### Exercise brief
Repeat the entire listing exactly as written.
________________
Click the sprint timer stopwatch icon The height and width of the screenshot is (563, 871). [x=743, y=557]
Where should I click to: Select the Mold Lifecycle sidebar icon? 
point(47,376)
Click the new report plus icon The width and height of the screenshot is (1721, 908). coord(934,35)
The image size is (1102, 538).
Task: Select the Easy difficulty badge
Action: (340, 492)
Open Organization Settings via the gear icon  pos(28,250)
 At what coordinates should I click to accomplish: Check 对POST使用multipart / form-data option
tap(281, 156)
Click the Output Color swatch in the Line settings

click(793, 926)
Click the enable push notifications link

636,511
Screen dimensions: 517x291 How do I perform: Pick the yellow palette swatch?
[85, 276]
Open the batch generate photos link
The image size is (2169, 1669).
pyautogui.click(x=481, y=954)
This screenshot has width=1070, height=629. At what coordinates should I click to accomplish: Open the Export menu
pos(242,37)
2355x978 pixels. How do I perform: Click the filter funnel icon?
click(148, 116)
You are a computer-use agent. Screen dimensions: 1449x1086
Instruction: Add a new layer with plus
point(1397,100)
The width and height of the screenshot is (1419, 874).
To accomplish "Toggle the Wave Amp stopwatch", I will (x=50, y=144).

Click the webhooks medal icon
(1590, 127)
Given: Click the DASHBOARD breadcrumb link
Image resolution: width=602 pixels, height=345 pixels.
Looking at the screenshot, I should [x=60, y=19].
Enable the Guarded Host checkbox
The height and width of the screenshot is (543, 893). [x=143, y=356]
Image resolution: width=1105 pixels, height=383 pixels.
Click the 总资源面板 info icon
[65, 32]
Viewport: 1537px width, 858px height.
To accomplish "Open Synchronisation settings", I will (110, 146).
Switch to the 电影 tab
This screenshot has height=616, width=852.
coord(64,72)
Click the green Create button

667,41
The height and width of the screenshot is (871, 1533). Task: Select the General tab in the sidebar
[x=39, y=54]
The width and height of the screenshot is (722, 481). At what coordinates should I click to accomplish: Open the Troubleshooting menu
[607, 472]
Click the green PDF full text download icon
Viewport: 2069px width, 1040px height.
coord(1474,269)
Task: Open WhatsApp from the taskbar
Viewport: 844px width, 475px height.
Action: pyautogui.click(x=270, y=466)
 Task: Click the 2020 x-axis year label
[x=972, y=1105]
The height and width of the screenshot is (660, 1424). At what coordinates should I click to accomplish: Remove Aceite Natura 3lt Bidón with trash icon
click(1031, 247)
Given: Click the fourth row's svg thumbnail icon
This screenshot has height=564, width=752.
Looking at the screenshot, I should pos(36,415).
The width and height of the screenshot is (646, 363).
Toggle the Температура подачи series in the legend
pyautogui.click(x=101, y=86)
________________
### Response for this exercise
Click the sprint timer stopwatch icon The height and width of the screenshot is (563, 871). [x=743, y=557]
Where should I click to: Select the Mold Lifecycle sidebar icon? 
point(47,376)
Click the new report plus icon The width and height of the screenshot is (1721, 908). coord(934,35)
The image size is (1102, 538).
Task: Select the Easy difficulty badge
Action: (340, 492)
Open Organization Settings via the gear icon  pos(28,250)
 At what coordinates should I click to accomplish: Check 对POST使用multipart / form-data option
tap(281, 156)
Click the Output Color swatch in the Line settings

click(793, 926)
Click the enable push notifications link

636,511
Screen dimensions: 517x291 How do I perform: Pick the yellow palette swatch?
[85, 276]
Open the batch generate photos link
The image size is (2169, 1669).
pyautogui.click(x=481, y=954)
This screenshot has width=1070, height=629. At what coordinates should I click to accomplish: Open the Export menu
pos(242,37)
2355x978 pixels. How do I perform: Click the filter funnel icon?
click(148, 116)
You are a computer-use agent. Screen dimensions: 1449x1086
Instruction: Add a new layer with plus
point(1397,100)
The width and height of the screenshot is (1419, 874).
To accomplish "Toggle the Wave Amp stopwatch", I will (x=50, y=144).

Click the webhooks medal icon
(1590, 127)
Given: Click the DASHBOARD breadcrumb link
Image resolution: width=602 pixels, height=345 pixels.
Looking at the screenshot, I should [x=60, y=19].
Enable the Guarded Host checkbox
The height and width of the screenshot is (543, 893). [x=143, y=356]
Image resolution: width=1105 pixels, height=383 pixels.
Click the 总资源面板 info icon
[65, 32]
Viewport: 1537px width, 858px height.
To accomplish "Open Synchronisation settings", I will (110, 146).
Switch to the 电影 tab
This screenshot has height=616, width=852.
coord(64,72)
Click the green Create button

667,41
The height and width of the screenshot is (871, 1533). Task: Select the General tab in the sidebar
[x=39, y=54]
The width and height of the screenshot is (722, 481). At what coordinates should I click to accomplish: Open the Troubleshooting menu
[607, 472]
Click the green PDF full text download icon
Viewport: 2069px width, 1040px height.
coord(1474,269)
Task: Open WhatsApp from the taskbar
Viewport: 844px width, 475px height.
Action: pyautogui.click(x=270, y=466)
 Task: Click the 2020 x-axis year label
[x=972, y=1105]
The height and width of the screenshot is (660, 1424). At what coordinates should I click to accomplish: Remove Aceite Natura 3lt Bidón with trash icon
click(1031, 247)
Given: Click the fourth row's svg thumbnail icon
This screenshot has height=564, width=752.
Looking at the screenshot, I should pos(36,415).
The width and height of the screenshot is (646, 363).
Toggle the Температура подачи series in the legend
pyautogui.click(x=101, y=86)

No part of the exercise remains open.